Clodius and the Bona Dea Scandal
A Roman aristocrat snuck into a women-only religious rite disguised in a veil—hoping to see his lover or maybe just cause chaos.

Unknown — "Bronze portrait bust of a man" (ca. 50 BCE–54 CE), public domain
The night Clodius slipped in—veiled.
It’s winter in 62 BC. The Bona Dea festival is underway at Julius Caesar’s house—no men allowed. Clodius Pulcher, hungry for gossip or mischief, disguises himself as a woman and sneaks in, hoping to catch Caesar’s wife, Pompeia, in a compromising situation. Someone spots a stranger’s too-deep voice. Panic erupts.
Scandal in the Senate, trial in the streets.
Caesar divorces Pompeia with the icy line, 'Caesar’s wife must be above suspicion.' Clodius lands in court, defended by a who’s who of Roman lawyers—Cicero included. The trial becomes a circus. Despite clear guilt, Clodius is acquitted after massive jury bribery. The rift between Rome’s most powerful men only widens.
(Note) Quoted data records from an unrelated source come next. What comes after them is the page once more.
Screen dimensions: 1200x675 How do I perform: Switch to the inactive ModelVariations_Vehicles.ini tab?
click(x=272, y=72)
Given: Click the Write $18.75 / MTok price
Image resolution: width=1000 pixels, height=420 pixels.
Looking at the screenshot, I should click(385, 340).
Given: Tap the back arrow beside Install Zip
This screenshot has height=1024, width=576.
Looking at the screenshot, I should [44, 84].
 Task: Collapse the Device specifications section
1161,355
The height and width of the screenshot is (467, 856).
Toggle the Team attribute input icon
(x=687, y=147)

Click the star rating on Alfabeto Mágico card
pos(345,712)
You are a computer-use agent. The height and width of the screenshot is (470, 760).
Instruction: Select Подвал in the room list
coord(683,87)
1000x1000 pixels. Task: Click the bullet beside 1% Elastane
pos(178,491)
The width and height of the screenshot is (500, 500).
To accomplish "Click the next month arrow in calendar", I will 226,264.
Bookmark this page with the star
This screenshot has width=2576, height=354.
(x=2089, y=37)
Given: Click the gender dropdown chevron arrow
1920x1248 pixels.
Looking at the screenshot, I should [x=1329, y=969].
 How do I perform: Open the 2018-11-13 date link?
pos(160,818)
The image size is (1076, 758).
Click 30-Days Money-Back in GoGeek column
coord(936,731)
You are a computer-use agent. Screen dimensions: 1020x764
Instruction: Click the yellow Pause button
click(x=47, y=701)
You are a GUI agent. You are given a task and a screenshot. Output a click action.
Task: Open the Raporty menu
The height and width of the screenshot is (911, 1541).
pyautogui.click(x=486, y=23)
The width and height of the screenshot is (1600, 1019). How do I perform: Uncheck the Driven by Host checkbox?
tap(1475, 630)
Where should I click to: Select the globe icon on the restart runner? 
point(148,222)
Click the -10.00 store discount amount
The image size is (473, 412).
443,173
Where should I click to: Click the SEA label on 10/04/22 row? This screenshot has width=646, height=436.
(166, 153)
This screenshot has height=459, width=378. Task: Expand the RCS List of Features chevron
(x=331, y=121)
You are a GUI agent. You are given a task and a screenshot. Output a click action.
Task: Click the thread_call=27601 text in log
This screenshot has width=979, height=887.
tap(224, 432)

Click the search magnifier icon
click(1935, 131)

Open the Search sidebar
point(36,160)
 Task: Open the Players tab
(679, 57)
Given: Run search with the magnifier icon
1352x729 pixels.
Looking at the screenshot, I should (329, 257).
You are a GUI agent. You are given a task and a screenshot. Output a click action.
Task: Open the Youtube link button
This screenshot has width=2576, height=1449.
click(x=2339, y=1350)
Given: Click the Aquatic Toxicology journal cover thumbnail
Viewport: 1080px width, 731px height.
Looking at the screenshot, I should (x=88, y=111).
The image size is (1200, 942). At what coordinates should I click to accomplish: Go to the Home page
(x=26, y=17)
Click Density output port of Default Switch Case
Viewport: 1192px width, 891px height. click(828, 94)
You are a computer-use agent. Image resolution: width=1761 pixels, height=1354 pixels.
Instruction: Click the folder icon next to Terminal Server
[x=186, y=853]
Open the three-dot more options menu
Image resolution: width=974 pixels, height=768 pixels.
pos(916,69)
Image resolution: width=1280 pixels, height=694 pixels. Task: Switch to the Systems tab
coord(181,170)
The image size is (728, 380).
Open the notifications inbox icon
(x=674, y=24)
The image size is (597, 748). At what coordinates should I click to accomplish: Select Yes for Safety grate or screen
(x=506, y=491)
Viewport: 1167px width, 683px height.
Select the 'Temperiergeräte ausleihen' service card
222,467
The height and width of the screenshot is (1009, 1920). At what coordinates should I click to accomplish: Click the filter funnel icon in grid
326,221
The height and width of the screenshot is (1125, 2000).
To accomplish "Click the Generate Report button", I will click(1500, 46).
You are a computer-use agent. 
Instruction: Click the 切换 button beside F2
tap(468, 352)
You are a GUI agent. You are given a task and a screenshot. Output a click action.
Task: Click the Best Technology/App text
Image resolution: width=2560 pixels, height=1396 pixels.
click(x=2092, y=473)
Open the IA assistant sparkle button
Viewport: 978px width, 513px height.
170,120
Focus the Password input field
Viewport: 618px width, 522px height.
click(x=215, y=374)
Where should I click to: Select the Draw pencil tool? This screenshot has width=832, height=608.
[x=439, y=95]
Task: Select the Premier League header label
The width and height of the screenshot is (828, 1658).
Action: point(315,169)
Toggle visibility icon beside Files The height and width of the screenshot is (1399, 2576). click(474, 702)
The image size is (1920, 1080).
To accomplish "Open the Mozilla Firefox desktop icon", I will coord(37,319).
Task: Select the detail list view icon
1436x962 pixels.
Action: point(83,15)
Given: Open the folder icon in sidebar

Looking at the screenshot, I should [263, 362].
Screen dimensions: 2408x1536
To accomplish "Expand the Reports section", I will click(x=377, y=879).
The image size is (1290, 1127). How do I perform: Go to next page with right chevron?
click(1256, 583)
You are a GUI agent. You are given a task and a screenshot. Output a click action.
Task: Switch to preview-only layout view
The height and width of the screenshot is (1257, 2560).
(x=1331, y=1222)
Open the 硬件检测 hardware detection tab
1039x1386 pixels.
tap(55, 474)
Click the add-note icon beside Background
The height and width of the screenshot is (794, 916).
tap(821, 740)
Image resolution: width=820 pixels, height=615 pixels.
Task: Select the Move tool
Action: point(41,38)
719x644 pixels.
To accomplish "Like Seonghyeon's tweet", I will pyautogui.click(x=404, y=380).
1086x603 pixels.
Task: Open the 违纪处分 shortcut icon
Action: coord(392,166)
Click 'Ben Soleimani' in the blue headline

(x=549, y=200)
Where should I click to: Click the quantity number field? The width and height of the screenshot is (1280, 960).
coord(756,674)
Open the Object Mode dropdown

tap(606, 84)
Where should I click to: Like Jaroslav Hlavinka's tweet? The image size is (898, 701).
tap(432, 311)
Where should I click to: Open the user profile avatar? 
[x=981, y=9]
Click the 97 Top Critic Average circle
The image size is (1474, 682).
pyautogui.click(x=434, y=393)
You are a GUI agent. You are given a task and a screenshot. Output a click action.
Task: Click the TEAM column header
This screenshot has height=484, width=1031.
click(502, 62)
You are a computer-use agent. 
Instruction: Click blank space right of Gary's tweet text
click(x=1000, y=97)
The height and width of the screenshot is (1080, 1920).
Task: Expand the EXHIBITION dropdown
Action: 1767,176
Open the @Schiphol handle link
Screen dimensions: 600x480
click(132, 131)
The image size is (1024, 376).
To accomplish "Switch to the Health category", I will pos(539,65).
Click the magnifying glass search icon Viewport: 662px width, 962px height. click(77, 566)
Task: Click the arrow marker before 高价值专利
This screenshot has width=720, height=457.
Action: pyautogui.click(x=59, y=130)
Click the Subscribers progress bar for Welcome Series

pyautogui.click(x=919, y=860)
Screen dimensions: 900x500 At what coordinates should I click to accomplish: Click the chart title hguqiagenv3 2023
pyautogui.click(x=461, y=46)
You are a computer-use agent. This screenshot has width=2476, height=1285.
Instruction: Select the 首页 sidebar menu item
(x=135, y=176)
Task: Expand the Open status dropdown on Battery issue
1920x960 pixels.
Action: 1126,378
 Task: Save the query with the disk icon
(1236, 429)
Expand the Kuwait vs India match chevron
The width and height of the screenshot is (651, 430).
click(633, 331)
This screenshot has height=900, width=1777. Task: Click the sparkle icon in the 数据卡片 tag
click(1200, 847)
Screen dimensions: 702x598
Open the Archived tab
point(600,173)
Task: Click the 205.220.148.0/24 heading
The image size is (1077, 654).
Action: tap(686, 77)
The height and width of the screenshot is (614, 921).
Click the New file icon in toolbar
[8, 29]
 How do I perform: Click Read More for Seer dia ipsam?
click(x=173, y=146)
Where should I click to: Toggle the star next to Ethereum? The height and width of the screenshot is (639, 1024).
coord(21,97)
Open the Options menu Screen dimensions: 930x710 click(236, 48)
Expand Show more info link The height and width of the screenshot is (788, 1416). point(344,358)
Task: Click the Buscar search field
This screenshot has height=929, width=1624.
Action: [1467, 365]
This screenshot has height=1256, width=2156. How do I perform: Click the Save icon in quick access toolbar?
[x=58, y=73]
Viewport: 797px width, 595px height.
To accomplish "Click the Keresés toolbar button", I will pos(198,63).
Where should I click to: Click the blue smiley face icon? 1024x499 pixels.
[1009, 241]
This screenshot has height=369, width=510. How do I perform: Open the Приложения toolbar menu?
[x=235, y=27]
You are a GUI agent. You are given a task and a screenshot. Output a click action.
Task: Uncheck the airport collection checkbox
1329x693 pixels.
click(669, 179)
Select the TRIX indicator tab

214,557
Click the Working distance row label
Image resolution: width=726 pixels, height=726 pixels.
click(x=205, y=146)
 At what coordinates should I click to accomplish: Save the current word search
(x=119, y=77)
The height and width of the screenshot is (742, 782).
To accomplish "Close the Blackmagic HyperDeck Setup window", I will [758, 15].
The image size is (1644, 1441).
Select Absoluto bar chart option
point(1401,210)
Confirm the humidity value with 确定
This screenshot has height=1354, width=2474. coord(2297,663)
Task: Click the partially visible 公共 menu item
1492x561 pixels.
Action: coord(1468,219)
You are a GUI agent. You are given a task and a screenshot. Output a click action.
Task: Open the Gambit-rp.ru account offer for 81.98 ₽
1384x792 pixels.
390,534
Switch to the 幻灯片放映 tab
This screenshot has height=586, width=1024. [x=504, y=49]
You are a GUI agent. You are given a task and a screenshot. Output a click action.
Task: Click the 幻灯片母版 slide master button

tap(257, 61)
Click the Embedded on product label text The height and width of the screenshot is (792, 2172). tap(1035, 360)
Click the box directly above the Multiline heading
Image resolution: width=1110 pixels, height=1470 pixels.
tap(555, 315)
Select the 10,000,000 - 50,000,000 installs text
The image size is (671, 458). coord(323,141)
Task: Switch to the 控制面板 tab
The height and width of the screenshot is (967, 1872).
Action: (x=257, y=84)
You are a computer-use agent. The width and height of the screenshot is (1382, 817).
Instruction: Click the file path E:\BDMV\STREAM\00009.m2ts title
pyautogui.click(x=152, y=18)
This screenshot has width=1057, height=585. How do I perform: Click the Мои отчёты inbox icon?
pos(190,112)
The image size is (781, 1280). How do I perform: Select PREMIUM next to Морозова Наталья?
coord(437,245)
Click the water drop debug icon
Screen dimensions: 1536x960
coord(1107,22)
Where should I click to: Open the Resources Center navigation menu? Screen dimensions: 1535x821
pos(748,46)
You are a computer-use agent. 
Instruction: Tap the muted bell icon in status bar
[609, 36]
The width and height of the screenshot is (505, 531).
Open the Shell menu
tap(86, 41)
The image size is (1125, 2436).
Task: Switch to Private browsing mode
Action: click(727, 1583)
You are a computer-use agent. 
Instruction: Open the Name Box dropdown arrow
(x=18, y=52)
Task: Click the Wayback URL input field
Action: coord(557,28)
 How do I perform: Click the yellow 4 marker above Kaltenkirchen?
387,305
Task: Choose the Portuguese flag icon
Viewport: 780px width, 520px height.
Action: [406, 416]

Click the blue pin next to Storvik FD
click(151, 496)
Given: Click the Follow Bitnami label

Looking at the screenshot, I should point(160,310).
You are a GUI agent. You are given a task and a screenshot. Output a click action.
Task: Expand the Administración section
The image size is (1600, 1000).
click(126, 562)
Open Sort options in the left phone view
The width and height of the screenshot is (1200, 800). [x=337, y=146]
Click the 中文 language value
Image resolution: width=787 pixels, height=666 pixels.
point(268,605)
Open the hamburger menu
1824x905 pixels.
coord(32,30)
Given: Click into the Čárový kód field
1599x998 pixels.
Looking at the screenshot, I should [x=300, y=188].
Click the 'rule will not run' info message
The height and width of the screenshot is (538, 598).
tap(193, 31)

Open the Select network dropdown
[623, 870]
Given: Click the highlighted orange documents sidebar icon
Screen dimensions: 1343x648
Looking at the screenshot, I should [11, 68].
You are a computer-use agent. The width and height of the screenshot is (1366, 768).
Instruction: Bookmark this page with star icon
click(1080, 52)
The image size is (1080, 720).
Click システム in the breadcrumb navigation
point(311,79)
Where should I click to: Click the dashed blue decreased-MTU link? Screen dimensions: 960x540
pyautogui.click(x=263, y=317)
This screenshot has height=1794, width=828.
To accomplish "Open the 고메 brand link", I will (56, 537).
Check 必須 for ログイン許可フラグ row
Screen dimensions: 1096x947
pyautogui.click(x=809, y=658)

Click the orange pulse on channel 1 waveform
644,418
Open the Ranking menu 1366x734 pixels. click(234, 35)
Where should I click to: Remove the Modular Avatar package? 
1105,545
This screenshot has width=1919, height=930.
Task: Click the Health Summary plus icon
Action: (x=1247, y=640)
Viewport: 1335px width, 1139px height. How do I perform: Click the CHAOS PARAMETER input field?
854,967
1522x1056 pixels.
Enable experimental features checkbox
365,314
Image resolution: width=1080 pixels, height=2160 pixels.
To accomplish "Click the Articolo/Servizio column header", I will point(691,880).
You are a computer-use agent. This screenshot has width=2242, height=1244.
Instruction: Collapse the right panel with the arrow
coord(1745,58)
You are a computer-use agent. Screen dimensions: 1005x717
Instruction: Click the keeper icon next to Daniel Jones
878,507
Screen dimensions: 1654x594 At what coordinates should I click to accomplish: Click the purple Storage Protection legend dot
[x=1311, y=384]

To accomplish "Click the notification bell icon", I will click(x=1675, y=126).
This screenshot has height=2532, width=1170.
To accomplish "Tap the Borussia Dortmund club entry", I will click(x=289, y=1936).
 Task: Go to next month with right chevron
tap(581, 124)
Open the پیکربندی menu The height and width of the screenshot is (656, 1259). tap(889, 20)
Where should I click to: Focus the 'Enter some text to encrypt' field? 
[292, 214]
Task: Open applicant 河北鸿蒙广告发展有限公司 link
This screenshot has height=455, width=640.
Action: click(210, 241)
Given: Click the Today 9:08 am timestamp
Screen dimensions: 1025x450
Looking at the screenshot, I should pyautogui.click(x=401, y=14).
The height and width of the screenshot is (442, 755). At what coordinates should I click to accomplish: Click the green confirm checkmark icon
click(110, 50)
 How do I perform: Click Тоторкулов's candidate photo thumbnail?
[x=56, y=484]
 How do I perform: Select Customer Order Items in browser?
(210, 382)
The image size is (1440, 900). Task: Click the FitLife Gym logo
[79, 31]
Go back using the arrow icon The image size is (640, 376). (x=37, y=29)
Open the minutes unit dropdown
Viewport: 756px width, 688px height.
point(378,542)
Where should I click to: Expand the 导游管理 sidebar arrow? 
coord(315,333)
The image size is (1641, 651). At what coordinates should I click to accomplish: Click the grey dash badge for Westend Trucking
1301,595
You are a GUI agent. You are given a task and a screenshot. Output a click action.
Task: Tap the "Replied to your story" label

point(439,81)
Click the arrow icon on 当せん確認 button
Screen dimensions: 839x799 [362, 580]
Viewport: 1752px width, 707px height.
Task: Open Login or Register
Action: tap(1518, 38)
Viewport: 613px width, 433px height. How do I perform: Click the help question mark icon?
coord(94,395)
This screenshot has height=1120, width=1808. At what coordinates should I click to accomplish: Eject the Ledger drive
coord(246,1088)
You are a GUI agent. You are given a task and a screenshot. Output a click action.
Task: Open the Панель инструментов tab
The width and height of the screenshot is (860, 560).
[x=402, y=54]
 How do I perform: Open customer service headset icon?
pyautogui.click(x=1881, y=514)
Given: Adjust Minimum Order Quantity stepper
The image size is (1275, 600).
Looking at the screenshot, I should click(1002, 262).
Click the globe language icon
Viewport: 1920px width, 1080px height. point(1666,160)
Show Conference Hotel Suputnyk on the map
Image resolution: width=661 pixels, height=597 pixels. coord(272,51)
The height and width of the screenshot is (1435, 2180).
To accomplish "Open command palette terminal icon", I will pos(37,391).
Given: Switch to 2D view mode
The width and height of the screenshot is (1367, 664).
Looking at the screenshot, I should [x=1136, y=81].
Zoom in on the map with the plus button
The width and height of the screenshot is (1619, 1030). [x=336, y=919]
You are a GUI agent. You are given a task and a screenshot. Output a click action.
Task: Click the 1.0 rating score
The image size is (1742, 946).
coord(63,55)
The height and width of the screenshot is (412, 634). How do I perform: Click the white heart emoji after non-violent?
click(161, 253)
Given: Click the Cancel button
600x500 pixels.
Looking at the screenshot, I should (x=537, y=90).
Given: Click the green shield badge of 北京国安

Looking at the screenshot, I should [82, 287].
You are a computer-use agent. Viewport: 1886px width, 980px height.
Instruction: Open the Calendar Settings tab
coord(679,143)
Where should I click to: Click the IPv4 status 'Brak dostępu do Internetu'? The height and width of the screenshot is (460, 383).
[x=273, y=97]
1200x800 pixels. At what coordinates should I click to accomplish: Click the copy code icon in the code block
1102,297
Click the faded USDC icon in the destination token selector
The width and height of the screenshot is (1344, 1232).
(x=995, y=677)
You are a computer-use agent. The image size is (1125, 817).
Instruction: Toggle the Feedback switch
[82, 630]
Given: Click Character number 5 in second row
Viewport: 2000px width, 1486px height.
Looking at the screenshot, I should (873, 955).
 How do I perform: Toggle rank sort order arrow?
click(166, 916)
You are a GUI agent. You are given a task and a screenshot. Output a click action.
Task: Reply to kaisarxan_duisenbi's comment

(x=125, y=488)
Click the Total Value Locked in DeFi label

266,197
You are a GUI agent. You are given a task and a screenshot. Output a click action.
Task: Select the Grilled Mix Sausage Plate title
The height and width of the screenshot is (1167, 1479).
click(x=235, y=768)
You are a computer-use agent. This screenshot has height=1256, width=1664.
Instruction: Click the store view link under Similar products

No one truly escapes the fallout.
Clodius becomes more infamous than ever, Pompeia’s reputation is ruined, and Caesar’s unspoken warning—appear blameless, or else—echoes through Roman society. From now on, political battles will be fought as much with private slander as in open war.
Publius Clodius Pulcher provoked one of the wildest scandals in Roman history by dressing as a woman to invade a secret festival—unleashing a courtroom circus that exposed elite rivalries and shattered political alliances.